Un roman incontournable sur la guerre d’Algérie
En cela, le livre touche à l’universel et, grâce à un montage parallèle habile, il se rapproche de ces fresques américaines qui s’attachent à faire pénétrer le lecteur dans les arcanes du pouvoir et de ses mystifications. C’est que « la littérature, quand elle ambitionne d’embrasser l’Histoire, démonte forcément les mythologies nationales élaborées pour fédérer les peuples autour de contes de fées, dit encore l’auteur. Car l’histoire et sa relecture sont question d’enjeu politique, et c’est le rôle du romancier que de se démarquer des assertions toutes faites pour contribuer au travail de mémoire, afin de se saisir honnêtement de l’ensemble de l’héritage qui donne à la France son visage d’aujourd’hui : les Lumières, et les ténèbres. »

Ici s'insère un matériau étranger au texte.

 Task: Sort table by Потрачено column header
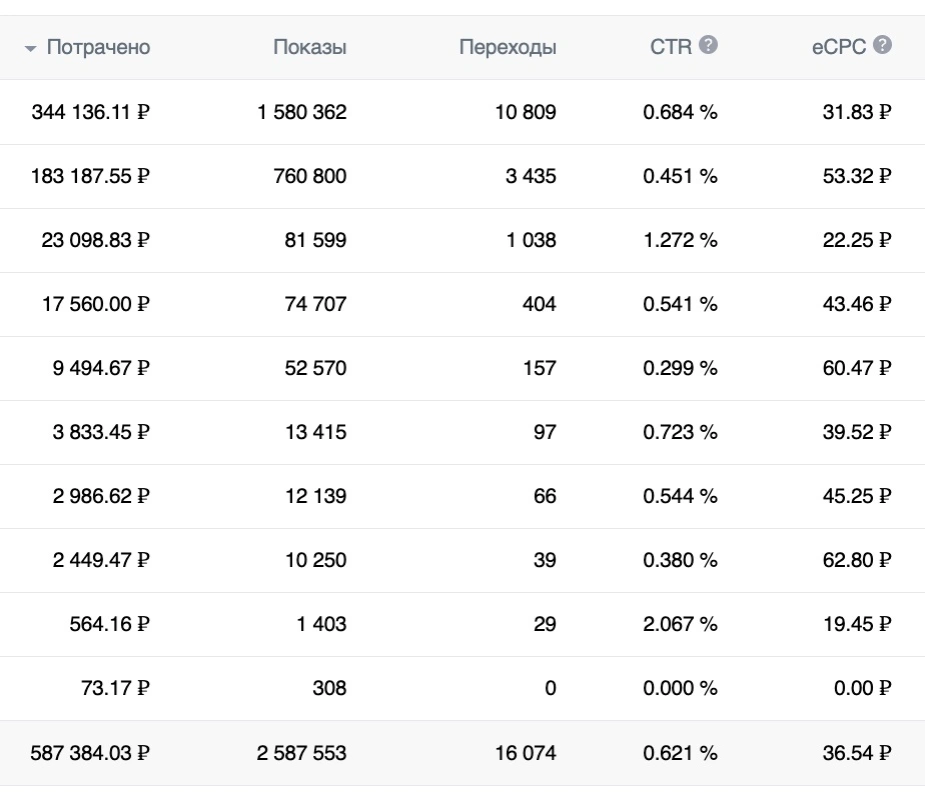pos(99,47)
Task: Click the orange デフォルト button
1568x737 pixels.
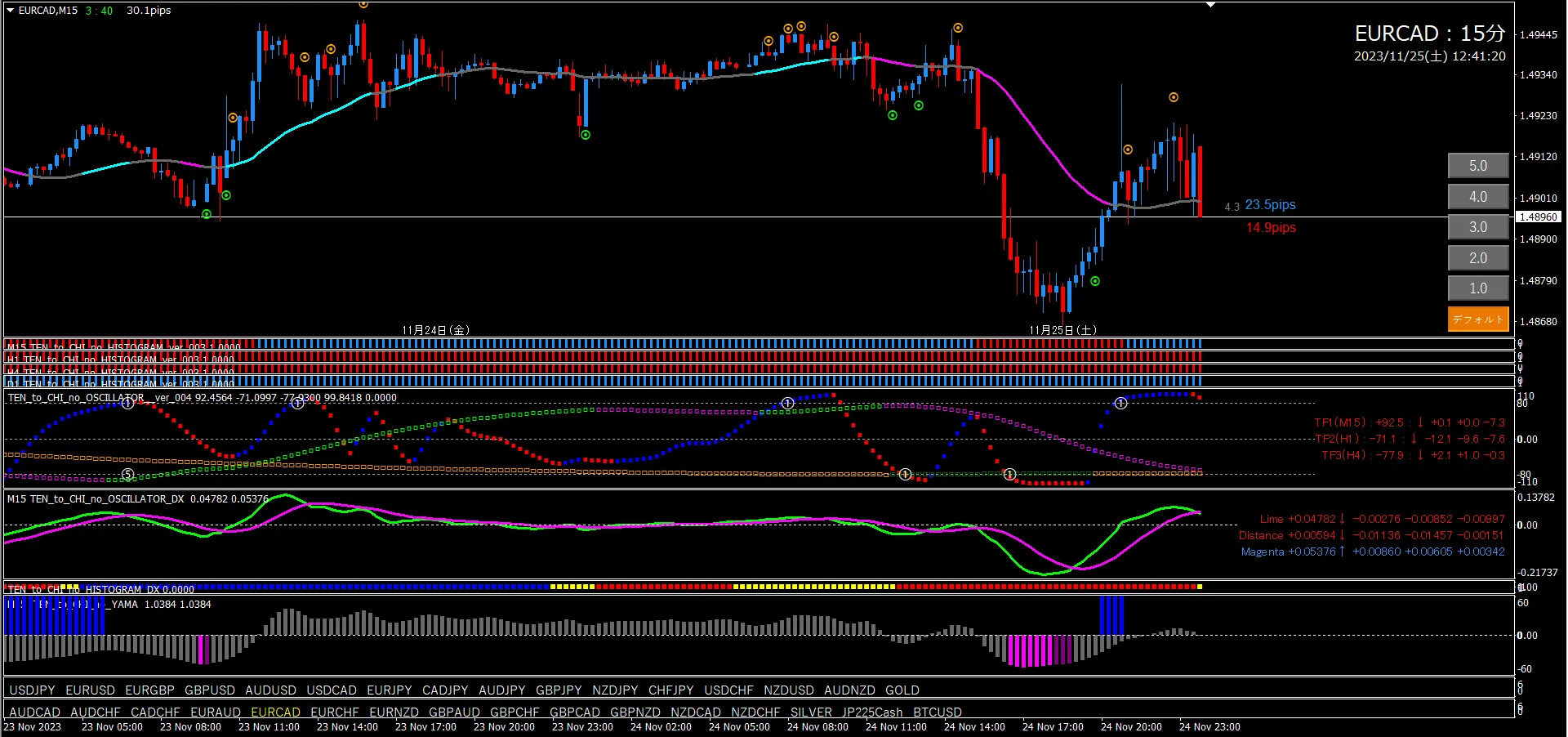Action: pos(1478,319)
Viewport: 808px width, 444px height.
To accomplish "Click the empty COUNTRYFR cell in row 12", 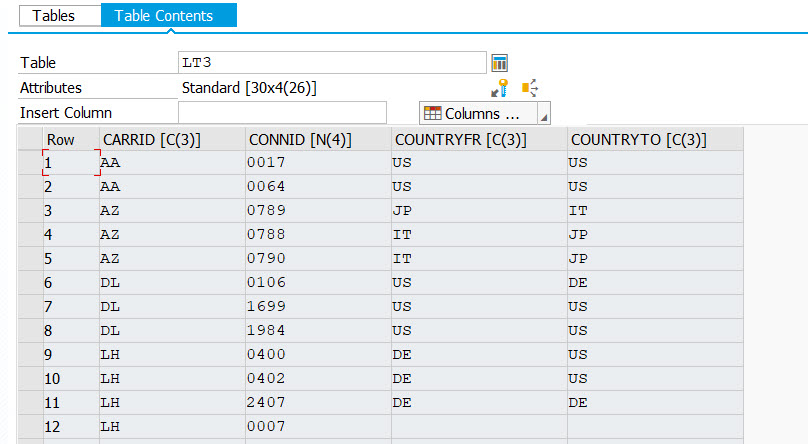I will click(478, 426).
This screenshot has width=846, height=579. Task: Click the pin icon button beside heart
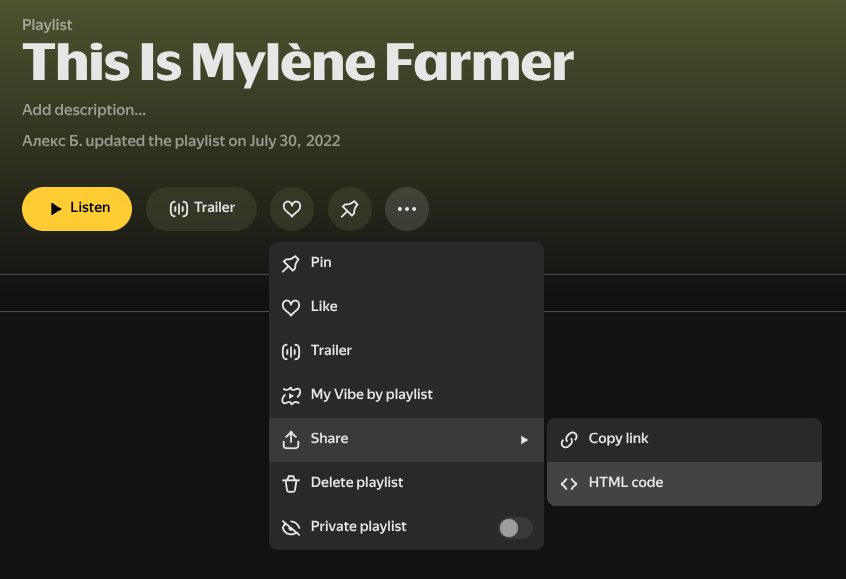pyautogui.click(x=349, y=209)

Au total, Algérie ! Algérie ! est un roman frontal, brut, qu’on garde en mémoire après avoir tourné la dernière page, un incontournable sur la guerre d’Algérie. Et si les massacres d’octobre 61, ses causes et leur déroulement précis, ne sont pas édulcorés, c’est que l’on n’écrit pas sur la guerre en offrant au lecteur un bouquet de fleurs...
Noël Muxonat
Algérie ! Algérie !, Éric Michel, Presses de la Renaissance, 2007. 492 p. 24 euros
éditions Talantikit pour l’Algérie
En librairie ou sur commande à la librairie Résistances, 4 villa compoint, 75 017 Paris
[1] Pour les deux autres témoins, « Ali » et « Areski » sont des prénoms d’emprunt pour garantir, à leur demande, leur anonymat.